Joint implementations (JI) refer to when a country or company pays for projects that reduces greenhouse gas emissions. It is usually an industrialised country that pays for environmental initiatives in developing nations. They do this to get emission rights. The mechanism comes from the Kyoto protocol – the first international environmental deal (1997) from the UNs climate meetings. The protocol expired on the 31st of December 2020.
The Kyoto protocol
The Kyoto protocol is a part of the UNFCCC – United Nations Framework Convention on Climate Change – created in 1992. This deal was the first international initiative to reduce greenhouse gas emissions. UNFCCC decided that the industrial countries should take a greater responsibility for greenhouse gas reductions. This since they are the most responsible for creating them in the first place.
In 1994 the UN stated that the global initiatives created with UNFCCC, was not enough to fight climate change. Therefore, they organised an environmental meeting in Kyoto, Japan.
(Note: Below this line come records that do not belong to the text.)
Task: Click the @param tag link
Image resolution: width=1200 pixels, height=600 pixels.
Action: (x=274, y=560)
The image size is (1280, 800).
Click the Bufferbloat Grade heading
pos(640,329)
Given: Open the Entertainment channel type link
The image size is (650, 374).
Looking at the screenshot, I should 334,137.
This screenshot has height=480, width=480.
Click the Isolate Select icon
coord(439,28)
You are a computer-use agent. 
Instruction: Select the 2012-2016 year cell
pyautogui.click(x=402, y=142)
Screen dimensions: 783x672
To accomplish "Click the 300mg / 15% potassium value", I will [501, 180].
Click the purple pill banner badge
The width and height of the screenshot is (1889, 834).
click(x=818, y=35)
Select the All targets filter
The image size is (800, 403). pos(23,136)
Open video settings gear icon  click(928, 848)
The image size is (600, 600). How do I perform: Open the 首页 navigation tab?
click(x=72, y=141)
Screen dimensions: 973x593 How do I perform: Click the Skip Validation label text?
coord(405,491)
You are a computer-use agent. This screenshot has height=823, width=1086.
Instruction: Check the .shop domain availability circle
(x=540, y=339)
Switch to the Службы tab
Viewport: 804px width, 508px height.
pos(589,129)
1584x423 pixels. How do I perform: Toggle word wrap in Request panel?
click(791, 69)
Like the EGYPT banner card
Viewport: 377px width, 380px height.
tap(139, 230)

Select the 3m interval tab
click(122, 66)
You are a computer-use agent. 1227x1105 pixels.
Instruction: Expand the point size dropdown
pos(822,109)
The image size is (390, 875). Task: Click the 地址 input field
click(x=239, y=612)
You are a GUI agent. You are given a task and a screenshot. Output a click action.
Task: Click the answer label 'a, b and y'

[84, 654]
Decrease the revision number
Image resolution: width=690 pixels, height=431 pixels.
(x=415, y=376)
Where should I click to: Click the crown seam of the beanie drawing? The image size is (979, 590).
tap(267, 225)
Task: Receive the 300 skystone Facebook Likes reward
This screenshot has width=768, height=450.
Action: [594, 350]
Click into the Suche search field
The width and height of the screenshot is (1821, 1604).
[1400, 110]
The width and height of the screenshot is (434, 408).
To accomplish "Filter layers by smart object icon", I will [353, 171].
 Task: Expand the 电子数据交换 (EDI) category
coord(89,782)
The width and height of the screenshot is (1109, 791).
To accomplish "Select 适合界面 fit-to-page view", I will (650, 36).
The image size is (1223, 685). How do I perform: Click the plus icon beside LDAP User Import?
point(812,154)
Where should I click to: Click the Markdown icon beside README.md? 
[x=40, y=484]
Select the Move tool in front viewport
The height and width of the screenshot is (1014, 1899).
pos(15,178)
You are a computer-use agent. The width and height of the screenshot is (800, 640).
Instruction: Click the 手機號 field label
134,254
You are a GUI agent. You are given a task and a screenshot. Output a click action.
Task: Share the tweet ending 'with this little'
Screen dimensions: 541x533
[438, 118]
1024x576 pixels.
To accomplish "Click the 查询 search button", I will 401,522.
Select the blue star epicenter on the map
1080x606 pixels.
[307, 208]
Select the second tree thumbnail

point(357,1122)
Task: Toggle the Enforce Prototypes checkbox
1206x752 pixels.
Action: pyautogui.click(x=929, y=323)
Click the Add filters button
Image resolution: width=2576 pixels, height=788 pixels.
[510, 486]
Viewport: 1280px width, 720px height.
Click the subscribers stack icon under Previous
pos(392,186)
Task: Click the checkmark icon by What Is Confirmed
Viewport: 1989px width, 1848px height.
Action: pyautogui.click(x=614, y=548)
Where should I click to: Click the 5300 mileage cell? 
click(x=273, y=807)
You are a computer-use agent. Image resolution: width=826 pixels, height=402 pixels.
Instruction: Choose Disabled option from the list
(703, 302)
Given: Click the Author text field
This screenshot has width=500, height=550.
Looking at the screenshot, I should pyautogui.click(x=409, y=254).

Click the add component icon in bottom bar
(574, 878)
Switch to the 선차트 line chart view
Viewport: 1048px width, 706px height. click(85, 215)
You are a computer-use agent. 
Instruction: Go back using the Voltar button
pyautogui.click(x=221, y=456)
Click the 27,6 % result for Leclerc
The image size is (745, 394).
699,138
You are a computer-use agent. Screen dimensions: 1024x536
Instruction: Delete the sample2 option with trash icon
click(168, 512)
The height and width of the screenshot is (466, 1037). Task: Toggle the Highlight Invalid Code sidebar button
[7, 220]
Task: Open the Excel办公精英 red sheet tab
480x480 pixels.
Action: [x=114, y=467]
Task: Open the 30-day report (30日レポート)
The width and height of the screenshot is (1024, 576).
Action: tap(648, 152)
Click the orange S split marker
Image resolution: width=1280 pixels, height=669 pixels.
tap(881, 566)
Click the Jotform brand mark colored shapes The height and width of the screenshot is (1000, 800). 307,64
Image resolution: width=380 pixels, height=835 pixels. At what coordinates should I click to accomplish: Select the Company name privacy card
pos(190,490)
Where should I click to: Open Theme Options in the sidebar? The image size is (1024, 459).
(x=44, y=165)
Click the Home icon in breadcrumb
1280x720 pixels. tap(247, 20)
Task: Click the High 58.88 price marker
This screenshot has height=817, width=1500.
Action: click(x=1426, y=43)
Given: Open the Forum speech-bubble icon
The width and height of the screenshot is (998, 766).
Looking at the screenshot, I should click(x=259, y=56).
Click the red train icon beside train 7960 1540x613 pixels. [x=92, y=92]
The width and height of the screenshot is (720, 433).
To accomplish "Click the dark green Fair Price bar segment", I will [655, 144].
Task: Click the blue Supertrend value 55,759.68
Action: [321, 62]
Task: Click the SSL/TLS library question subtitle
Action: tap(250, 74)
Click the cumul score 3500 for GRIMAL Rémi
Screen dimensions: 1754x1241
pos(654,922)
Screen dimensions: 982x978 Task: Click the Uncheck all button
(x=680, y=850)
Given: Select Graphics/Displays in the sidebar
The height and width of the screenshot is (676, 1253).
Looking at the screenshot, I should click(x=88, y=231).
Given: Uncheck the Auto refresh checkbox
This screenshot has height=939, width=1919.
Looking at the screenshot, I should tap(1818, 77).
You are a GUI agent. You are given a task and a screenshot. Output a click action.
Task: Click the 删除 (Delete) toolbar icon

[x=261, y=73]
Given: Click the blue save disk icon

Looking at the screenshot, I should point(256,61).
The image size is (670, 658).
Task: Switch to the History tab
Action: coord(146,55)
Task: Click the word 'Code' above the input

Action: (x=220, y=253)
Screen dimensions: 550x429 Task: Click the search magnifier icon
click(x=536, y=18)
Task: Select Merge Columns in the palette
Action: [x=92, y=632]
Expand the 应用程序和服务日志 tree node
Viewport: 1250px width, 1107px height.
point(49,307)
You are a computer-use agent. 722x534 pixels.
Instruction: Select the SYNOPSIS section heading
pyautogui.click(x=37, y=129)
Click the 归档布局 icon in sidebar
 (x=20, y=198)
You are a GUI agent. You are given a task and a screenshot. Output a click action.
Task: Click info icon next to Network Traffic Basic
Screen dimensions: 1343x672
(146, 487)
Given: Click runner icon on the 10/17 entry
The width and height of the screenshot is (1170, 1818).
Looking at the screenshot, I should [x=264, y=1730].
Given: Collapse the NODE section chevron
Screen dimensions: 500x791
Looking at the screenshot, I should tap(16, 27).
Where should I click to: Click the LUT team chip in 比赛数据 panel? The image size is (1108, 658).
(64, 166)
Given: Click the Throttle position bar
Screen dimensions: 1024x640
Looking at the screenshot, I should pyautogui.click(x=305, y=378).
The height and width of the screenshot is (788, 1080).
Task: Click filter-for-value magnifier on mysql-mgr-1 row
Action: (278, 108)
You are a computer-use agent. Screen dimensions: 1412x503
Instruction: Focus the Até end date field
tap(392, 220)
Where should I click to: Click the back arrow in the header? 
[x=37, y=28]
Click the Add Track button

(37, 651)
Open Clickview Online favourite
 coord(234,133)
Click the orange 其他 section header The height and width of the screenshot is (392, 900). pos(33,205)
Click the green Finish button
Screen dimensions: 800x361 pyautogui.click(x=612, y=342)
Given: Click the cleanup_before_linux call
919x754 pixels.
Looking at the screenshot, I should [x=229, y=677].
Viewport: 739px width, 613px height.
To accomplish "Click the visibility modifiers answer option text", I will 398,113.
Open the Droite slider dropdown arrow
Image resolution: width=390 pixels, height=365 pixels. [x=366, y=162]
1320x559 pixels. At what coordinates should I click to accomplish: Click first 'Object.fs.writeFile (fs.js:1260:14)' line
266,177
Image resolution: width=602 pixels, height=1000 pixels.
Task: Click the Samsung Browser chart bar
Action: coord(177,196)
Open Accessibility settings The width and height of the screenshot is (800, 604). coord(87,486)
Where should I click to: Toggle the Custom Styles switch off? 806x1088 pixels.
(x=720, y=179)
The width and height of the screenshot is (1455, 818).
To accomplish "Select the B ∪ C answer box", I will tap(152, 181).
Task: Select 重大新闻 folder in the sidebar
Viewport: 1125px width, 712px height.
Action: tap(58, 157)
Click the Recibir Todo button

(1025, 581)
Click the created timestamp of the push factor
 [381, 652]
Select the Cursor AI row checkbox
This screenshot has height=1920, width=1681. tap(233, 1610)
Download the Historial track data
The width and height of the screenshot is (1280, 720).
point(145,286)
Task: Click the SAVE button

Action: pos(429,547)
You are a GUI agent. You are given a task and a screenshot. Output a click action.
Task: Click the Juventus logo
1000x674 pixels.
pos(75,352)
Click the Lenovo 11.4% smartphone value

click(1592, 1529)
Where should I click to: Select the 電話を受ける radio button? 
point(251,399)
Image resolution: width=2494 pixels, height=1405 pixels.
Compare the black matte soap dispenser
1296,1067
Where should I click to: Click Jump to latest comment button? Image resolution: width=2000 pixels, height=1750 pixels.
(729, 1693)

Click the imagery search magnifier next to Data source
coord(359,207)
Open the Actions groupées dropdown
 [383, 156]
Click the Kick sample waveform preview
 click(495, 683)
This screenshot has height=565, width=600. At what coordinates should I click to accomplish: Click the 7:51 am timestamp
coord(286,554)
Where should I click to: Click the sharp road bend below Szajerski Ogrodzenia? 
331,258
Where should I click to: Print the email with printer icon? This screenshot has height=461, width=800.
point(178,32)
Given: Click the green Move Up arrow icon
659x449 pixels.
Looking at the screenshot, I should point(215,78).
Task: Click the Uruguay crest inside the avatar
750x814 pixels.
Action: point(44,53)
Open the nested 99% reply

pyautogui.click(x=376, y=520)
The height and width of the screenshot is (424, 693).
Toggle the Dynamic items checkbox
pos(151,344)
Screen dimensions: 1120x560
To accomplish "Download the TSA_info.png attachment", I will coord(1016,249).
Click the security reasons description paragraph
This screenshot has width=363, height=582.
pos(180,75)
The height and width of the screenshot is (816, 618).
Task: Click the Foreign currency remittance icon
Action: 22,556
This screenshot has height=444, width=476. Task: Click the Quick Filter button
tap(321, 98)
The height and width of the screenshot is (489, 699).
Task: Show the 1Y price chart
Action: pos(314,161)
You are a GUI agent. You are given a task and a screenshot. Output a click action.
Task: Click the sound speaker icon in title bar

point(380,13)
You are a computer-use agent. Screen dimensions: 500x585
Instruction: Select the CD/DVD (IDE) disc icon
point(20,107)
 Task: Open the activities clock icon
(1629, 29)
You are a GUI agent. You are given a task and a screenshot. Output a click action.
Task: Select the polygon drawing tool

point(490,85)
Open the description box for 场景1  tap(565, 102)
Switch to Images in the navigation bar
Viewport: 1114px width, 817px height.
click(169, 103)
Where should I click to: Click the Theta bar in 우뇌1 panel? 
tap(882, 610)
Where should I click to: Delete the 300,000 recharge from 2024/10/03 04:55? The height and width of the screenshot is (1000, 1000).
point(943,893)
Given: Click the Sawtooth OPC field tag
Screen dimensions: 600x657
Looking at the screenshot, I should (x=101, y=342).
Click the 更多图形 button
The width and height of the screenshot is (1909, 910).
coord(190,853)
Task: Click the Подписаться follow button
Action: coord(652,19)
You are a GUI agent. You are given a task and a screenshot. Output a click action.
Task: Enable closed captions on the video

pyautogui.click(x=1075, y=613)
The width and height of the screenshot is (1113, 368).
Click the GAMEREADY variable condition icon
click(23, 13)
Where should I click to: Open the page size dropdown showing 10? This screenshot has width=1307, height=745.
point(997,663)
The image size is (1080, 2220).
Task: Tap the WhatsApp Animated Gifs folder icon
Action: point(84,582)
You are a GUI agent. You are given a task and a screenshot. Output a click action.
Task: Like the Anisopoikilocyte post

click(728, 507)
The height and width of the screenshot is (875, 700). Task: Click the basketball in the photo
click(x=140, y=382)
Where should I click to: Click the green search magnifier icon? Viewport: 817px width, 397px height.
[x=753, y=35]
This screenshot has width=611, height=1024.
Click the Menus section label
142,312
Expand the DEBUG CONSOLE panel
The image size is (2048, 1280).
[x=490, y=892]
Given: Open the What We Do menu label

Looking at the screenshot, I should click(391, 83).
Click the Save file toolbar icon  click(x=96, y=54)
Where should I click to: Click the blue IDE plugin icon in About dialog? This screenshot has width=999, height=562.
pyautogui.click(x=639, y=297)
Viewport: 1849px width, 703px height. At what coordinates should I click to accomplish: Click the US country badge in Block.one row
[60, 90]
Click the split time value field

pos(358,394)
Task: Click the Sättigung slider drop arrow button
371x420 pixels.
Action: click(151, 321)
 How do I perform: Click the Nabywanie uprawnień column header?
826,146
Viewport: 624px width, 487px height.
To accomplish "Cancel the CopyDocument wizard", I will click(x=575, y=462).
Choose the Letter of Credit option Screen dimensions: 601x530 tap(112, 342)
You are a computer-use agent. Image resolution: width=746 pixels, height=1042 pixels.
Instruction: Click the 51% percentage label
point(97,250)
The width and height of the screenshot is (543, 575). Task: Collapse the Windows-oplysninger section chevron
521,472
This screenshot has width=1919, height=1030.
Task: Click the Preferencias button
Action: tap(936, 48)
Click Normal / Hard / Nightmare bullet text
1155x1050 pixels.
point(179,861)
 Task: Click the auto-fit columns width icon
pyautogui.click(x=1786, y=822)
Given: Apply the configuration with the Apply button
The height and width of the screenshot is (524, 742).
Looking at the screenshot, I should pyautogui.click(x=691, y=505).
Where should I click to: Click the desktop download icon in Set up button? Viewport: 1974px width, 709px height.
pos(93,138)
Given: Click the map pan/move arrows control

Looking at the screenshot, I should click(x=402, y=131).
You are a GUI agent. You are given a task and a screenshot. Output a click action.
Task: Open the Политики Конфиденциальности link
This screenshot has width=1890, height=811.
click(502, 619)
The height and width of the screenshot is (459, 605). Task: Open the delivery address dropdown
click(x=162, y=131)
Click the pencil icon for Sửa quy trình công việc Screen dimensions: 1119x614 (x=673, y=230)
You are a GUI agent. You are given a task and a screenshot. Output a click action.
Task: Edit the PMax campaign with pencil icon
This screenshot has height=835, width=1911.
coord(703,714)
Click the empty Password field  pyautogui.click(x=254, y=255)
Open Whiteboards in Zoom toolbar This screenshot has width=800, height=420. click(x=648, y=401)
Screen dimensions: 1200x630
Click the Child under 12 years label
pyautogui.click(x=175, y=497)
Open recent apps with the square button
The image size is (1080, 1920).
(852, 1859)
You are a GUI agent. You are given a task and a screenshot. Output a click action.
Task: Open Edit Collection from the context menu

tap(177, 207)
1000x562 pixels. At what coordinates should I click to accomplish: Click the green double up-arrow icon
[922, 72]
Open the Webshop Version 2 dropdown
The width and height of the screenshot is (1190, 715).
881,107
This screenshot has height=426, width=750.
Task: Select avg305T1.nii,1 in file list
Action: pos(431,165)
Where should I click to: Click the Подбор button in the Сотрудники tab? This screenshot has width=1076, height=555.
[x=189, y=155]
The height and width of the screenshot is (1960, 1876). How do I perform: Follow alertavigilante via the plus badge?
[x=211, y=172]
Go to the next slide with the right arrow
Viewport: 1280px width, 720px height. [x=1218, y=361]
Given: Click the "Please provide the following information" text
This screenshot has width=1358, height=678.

This resulted in the Kyoto protocol and the mechanism joint implementation.
Joint implementation is one out of three flexible mechanisms within the Kyoto protocol. The other mechanisms are the clean development mechanism and the emission trading. These are market-based approaches that aim to be cost-effective for all. Regardless of what a nation’s economy might look like. The aim is also to enable a more fair distribution of green technology.
The mechanisms are flexible – meaning they enable a flexibility in the commitments. The mechanism joint implementations is primarily an exchange between countries and/or a collaboration between two countries that have decided to reduce their emissions. This aligns with the UNFCCC idea that industrialised nations should take a larger responsibility then developing countries.
Joint implementations work through a system of Emission Reduction Units (ERUs). An example of such an effort is for instance a Danish project that took place between 2008-2012. Namely when Denmark invested in an environmental project in the Czech Republic. More preciesly, Denmark invested in modern green technology in the Czech Republic. While getting ERUs that allowed them to emit more greenhouse gases in their own nation. Another interesting fact proven by a study from Stockholms Environment Institute (SEI) shows that Ukraine and Russia are the two nations that have received the most green investments through the mechanism of joint implementations.